AnalyzeBalancerPosition().apply(
lp, lp_init_amt, entry_base_amt, entry_opp_amt,
holding_period_days=None,
) -> BalancerPositionAnalysis
Base / opp follow the pool’s token insertion order. v1 has no fee attribution — fee_income is always 0.0 and il_with_fees == il_percentage. All values are denominated in opp-token units (Balancer’s natural numeraire). N>2 pools raise ValueError.
Same scenario as the V2 example: the position entered when ETH was priced at 80 DAI.
[4]:
from defipy import AnalyzeBalancerPosition
result = AnalyzeBalancerPosition().apply(
lp_bal,
lp_init_amt = 100.0,
entry_base_amt = 1000.0,
entry_opp_amt = 80000.0,
holding_period_days = 30.0,
)
[5]:
print(f"base / opp: {result.base_tkn_name} / {result.opp_tkn_name}")
print(f"base_weight: {result.base_weight}")
print(f"current_value: {result.current_value:.4f}")
print(f"hold_value: {result.hold_value:.4f}")
print(f"il_percentage: {result.il_percentage:.6f}")
print(f"net_pnl: {result.net_pnl:.4f}")
print(f"alpha: {result.alpha:.6f}")
print(f"diagnosis: {result.diagnosis}")
base / opp: ETH / DAI
base_weight: 0.5
current_value: 200000.0000
hold_value: 180000.0000
il_percentage: -0.006192
net_pnl: 20000.0000
alpha: 1.250000
diagnosis: net_positive
AnalyzeStableswapPosition
Purpose. Decompose a 2-asset Stableswap LP position. The flat-curve regime around peg means small price deviations can produce surprisingly large IL at high A.
Signature.
AnalyzeStableswapPosition().apply(
lp, lp_init_amt, entry_amounts, holding_period_days=None,
) -> StableswapPositionAnalysis
entry_amounts is a list [x0, x1] in the pool’s insertion order (covers single-sided deposits, not just balanced ones). Values are denominated at peg — tokens summed 1:1, stableswap’s natural numeraire.

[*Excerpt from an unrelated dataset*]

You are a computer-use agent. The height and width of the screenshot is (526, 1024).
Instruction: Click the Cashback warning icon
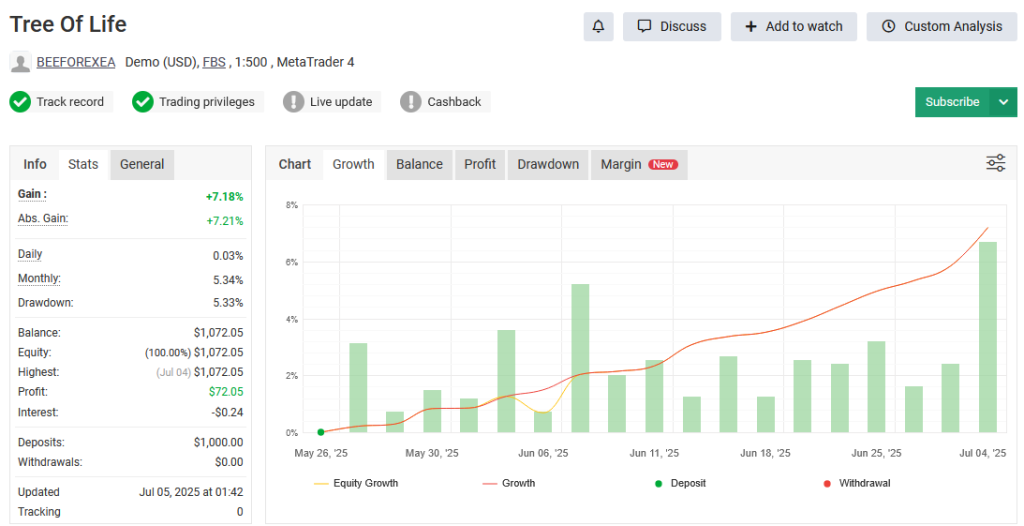[411, 102]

Reachability. When the pool’s implied alpha is unreachable (high A, large |1−α|), the result returns None for il_percentage and net_pnl, with diagnosis = "unreachable_alpha". When the pool is at peg the result short-circuits to il_percentage = 0.0 and diagnosis = "at_peg".
The setup cell pushed this pool slightly off peg via a 5,000 USDC → DAI swap, so the analysis below reflects a real (small) IL number.
[6]:
from defipy import AnalyzeStableswapPosition
result = AnalyzeStableswapPosition().apply(
lp_sts,
lp_init_amt = 100.0,
entry_amounts = [100000.0, 100000.0],
holding_period_days = 30.0,
)
[7]:
print(f"token_names: {result.token_names}")
print(f"A: {result.A}")
print(f"alpha: {result.alpha:.6f}")
print(f"current_value: {result.current_value:.6f}")
print(f"hold_value: {result.hold_value:.4f}")
print(f"il_percentage: {result.il_percentage:.8f}")
print(f"net_pnl: {result.net_pnl:.6f}")
print(f"diagnosis: {result.diagnosis}")
token_names: ['USDC', 'DAI']
A: 10
alpha: 0.990934
current_value: 199966.455457
hold_value: 200000.0000
il_percentage: -0.00016772
net_pnl: -33.544543
diagnosis: il_dominant
Protocol coverage
MCP tool exposure
All three primitives in this category are surfaced as MCP tools in the curated set of 10:
AnalyzePositionAnalyzeBalancerPositionAnalyzeStableswapPosition
Position analysis is the highest-traffic agent question (“how is my position doing?”), so all three primitives — one per protocol family — are exposed directly rather than left to the LLM to compose.